(Stored items)

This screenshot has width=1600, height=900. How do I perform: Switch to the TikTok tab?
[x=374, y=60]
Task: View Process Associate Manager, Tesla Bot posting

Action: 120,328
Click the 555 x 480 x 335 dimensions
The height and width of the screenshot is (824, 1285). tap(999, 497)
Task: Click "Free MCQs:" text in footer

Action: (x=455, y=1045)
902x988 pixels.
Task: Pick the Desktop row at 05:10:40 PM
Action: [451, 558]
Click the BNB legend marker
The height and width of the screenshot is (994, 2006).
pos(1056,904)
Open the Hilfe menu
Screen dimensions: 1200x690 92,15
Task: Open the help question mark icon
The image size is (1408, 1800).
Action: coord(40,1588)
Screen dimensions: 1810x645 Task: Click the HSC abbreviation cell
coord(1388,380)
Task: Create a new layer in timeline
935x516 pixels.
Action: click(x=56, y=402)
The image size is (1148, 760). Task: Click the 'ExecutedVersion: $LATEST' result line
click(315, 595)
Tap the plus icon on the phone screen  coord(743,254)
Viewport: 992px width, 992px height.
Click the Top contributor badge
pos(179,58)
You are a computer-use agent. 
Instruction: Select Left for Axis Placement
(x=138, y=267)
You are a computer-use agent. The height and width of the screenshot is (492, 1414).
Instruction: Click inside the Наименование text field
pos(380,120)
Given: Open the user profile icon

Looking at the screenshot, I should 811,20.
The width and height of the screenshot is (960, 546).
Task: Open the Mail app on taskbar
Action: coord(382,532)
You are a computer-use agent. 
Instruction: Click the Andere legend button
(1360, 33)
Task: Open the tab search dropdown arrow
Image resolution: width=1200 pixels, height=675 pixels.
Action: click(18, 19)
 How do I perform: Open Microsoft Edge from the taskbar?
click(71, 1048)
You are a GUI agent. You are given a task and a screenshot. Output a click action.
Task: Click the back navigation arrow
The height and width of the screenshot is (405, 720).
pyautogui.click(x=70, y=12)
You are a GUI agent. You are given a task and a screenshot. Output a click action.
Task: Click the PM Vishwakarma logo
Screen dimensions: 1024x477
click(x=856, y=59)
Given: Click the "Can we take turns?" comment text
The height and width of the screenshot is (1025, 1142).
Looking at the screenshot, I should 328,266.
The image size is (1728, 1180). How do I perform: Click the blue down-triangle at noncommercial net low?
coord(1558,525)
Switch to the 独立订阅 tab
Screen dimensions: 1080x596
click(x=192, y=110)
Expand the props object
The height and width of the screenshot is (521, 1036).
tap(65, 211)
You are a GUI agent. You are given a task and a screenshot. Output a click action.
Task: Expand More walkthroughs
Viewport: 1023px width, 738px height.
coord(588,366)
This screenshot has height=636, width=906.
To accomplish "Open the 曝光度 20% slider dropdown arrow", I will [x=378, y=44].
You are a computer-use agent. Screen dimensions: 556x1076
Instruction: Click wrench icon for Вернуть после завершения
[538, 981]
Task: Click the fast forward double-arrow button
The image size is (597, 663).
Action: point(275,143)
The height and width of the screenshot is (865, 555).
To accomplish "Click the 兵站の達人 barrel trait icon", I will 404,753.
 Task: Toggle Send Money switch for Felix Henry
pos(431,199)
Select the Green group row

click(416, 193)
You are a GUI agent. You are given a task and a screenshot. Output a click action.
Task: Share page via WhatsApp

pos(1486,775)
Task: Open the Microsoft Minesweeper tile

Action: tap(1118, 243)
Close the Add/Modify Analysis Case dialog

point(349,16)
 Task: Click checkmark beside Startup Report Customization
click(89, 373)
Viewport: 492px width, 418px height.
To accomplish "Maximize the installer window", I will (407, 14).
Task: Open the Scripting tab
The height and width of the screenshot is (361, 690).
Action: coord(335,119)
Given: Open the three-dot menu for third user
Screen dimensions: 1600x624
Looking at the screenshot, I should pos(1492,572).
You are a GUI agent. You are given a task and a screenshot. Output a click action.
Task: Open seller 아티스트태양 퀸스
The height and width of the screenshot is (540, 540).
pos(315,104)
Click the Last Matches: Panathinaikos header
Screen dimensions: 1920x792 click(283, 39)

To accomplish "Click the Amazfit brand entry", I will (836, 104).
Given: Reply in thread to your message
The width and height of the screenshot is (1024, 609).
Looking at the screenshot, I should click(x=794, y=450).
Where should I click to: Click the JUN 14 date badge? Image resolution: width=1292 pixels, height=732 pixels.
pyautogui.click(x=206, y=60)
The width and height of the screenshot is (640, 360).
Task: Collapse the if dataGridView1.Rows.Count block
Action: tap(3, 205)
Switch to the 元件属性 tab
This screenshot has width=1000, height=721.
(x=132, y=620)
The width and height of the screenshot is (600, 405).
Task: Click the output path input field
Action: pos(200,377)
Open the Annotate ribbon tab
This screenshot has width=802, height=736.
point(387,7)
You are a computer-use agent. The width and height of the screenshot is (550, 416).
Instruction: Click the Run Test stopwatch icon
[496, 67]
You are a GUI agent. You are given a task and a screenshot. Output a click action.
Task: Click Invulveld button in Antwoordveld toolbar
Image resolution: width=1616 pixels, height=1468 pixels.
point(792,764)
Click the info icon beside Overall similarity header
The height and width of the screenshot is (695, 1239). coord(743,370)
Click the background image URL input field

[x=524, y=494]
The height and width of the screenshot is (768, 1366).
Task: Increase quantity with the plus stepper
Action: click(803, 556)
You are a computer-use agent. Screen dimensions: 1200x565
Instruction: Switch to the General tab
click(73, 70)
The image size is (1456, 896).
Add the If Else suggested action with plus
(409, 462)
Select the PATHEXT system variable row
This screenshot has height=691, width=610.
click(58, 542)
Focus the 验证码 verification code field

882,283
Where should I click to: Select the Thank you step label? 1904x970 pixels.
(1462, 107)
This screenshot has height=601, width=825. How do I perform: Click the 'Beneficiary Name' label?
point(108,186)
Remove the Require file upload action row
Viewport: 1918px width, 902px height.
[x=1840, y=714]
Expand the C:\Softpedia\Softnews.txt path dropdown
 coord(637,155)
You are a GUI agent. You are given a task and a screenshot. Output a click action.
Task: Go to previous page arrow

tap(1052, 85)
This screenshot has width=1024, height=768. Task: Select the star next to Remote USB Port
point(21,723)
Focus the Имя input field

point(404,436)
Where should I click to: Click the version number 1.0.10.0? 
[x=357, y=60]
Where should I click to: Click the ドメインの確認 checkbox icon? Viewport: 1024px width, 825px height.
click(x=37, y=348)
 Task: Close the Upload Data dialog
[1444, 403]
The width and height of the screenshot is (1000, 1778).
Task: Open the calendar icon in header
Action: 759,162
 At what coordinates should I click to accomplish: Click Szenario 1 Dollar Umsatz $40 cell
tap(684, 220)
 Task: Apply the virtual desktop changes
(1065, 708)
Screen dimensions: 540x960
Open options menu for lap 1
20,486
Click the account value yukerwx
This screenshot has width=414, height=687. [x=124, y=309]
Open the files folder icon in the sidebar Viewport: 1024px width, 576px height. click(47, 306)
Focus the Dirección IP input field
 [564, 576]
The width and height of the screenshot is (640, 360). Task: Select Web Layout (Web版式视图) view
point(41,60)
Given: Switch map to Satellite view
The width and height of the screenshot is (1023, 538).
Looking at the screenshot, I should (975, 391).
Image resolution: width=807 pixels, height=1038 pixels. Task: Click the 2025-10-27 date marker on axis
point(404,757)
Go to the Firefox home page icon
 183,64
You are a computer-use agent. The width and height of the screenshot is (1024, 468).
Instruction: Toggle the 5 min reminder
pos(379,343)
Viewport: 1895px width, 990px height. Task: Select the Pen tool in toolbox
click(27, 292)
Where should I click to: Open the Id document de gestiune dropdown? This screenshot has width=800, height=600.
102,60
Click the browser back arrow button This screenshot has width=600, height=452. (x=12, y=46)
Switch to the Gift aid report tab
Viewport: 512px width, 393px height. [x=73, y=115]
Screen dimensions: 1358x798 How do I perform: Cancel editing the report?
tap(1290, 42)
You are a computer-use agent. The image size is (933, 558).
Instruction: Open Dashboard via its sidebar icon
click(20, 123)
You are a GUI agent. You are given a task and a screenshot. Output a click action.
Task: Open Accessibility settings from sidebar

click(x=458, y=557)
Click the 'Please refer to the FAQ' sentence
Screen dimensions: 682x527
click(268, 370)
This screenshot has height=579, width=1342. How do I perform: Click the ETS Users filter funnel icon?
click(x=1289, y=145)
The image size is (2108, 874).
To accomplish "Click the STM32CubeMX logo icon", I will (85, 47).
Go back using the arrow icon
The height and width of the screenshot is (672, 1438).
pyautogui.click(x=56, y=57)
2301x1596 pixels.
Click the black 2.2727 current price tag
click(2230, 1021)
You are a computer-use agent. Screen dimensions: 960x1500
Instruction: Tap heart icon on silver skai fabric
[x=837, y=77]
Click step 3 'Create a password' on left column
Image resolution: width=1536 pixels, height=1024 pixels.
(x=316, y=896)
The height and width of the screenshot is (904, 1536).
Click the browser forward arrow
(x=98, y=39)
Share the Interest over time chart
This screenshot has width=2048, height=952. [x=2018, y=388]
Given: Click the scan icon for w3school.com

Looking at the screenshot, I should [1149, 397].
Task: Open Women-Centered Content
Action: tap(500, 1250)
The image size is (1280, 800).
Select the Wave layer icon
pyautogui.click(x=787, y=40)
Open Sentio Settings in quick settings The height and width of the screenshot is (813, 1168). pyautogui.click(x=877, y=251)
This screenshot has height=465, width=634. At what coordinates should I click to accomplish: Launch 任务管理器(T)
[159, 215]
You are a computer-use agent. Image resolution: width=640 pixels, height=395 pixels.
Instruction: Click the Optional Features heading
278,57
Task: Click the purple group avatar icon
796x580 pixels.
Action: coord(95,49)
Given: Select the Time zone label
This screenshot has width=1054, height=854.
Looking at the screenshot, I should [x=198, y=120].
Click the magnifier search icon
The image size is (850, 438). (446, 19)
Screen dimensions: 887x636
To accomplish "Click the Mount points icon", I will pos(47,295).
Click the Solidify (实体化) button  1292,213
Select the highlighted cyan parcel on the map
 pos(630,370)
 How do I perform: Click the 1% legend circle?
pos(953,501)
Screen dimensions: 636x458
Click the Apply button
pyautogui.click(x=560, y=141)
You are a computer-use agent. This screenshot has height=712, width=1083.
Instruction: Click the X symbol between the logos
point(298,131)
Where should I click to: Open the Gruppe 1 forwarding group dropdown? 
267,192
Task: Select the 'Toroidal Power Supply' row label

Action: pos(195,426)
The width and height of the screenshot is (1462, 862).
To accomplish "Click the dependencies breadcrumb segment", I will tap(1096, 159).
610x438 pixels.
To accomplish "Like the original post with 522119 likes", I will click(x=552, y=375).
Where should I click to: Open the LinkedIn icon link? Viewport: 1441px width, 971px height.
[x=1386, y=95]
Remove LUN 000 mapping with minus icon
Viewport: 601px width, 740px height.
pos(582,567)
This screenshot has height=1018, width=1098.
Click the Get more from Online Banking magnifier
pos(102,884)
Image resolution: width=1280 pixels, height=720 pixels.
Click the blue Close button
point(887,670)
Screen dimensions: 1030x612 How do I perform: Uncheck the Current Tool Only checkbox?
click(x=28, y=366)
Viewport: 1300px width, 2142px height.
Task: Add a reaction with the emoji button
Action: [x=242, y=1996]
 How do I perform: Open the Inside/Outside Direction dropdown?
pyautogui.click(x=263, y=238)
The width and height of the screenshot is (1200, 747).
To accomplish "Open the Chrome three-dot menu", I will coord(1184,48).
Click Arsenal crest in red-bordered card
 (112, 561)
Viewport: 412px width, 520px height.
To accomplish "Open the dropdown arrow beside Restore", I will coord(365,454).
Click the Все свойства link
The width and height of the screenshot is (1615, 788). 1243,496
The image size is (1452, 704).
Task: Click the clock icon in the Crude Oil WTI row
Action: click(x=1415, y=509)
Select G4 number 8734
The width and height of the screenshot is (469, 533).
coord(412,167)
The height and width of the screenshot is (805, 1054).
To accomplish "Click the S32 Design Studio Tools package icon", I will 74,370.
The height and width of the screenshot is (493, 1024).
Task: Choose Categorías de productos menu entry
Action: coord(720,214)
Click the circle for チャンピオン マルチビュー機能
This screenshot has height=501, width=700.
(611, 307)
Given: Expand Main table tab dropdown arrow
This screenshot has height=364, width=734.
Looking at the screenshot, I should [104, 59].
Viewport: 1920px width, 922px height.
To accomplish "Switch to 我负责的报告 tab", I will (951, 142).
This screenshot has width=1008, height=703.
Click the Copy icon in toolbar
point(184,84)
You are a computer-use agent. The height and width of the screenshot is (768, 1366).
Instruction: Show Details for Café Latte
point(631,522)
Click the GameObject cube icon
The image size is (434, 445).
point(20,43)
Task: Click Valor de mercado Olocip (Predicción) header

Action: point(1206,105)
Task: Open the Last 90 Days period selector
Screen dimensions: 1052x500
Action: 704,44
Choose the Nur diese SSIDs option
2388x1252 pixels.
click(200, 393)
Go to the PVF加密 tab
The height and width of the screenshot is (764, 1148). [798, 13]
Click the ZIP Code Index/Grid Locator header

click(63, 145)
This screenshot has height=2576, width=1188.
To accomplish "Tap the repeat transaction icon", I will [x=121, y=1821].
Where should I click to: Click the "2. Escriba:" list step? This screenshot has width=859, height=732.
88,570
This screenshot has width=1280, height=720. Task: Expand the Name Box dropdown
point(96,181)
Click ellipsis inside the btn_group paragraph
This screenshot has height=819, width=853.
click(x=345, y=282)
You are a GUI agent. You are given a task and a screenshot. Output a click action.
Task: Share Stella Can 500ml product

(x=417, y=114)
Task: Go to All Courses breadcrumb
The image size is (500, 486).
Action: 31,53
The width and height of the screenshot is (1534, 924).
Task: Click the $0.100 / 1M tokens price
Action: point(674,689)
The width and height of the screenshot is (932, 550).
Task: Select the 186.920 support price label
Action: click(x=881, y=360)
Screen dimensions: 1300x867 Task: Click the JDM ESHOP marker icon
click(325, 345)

**PROBLEM:**
Could you return exactly the stretch of the data above that starts at the line with "Click the Get" and ends at the line with "The width and height of the screenshot is (1200, 747).", both lines included?

**RESPONSE BOX:**
Click the Get more from Online Banking magnifier
pos(102,884)
Image resolution: width=1280 pixels, height=720 pixels.
Click the blue Close button
point(887,670)
Screen dimensions: 1030x612 How do I perform: Uncheck the Current Tool Only checkbox?
click(x=28, y=366)
Viewport: 1300px width, 2142px height.
Task: Add a reaction with the emoji button
Action: [x=242, y=1996]
 How do I perform: Open the Inside/Outside Direction dropdown?
pyautogui.click(x=263, y=238)
The width and height of the screenshot is (1200, 747).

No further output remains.